◆ WHAT THE TASK ASKS ◆
Exactly as written, output each record given below.

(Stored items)
####################

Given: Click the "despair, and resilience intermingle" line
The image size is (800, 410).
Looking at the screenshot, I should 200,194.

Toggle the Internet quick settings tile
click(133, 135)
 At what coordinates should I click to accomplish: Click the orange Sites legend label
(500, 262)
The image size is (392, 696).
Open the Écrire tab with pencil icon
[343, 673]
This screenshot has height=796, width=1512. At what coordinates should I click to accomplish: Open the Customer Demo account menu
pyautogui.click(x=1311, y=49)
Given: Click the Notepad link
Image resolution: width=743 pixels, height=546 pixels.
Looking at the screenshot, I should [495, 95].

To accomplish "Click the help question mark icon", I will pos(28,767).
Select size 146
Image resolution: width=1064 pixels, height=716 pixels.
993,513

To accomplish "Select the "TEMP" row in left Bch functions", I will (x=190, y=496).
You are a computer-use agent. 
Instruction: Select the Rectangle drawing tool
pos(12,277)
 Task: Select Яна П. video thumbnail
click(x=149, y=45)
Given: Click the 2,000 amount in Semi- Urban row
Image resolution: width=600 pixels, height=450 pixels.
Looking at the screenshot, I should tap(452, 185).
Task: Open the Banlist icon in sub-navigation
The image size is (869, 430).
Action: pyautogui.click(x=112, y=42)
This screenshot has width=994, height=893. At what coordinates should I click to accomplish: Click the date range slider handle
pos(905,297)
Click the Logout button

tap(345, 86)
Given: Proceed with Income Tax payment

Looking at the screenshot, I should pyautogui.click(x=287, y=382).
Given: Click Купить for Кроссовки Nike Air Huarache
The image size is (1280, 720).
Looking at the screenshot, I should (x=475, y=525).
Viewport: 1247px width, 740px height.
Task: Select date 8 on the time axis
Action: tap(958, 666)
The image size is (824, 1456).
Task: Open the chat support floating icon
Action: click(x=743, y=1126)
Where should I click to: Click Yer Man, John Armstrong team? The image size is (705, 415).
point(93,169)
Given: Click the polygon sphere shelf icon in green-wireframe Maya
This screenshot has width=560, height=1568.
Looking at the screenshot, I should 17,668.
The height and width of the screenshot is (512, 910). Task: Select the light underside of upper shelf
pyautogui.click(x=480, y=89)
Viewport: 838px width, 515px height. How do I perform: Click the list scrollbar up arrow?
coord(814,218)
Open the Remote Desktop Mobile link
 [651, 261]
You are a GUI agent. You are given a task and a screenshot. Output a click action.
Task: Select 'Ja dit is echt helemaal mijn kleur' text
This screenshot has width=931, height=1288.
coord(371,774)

####################

◆ ANSWER SPACE ◆
Given: Click the "despair, and resilience intermingle" line
The image size is (800, 410).
Looking at the screenshot, I should 200,194.

Toggle the Internet quick settings tile
click(133, 135)
 At what coordinates should I click to accomplish: Click the orange Sites legend label
(500, 262)
The image size is (392, 696).
Open the Écrire tab with pencil icon
[343, 673]
This screenshot has height=796, width=1512. At what coordinates should I click to accomplish: Open the Customer Demo account menu
pyautogui.click(x=1311, y=49)
Given: Click the Notepad link
Image resolution: width=743 pixels, height=546 pixels.
Looking at the screenshot, I should [495, 95].

To accomplish "Click the help question mark icon", I will pos(28,767).
Select size 146
Image resolution: width=1064 pixels, height=716 pixels.
993,513

To accomplish "Select the "TEMP" row in left Bch functions", I will (x=190, y=496).
You are a computer-use agent. 
Instruction: Select the Rectangle drawing tool
pos(12,277)
 Task: Select Яна П. video thumbnail
click(x=149, y=45)
Given: Click the 2,000 amount in Semi- Urban row
Image resolution: width=600 pixels, height=450 pixels.
Looking at the screenshot, I should tap(452, 185).
Task: Open the Banlist icon in sub-navigation
The image size is (869, 430).
Action: pyautogui.click(x=112, y=42)
This screenshot has width=994, height=893. At what coordinates should I click to accomplish: Click the date range slider handle
pos(905,297)
Click the Logout button

tap(345, 86)
Given: Proceed with Income Tax payment

Looking at the screenshot, I should pyautogui.click(x=287, y=382).
Given: Click Купить for Кроссовки Nike Air Huarache
The image size is (1280, 720).
Looking at the screenshot, I should (x=475, y=525).
Viewport: 1247px width, 740px height.
Task: Select date 8 on the time axis
Action: tap(958, 666)
The image size is (824, 1456).
Task: Open the chat support floating icon
Action: click(x=743, y=1126)
Where should I click to: Click Yer Man, John Armstrong team? The image size is (705, 415).
point(93,169)
Given: Click the polygon sphere shelf icon in green-wireframe Maya
This screenshot has width=560, height=1568.
Looking at the screenshot, I should 17,668.
The height and width of the screenshot is (512, 910). Task: Select the light underside of upper shelf
pyautogui.click(x=480, y=89)
Viewport: 838px width, 515px height. How do I perform: Click the list scrollbar up arrow?
coord(814,218)
Open the Remote Desktop Mobile link
 [651, 261]
You are a GUI agent. You are given a task and a screenshot. Output a click action.
Task: Select 'Ja dit is echt helemaal mijn kleur' text
This screenshot has width=931, height=1288.
coord(371,774)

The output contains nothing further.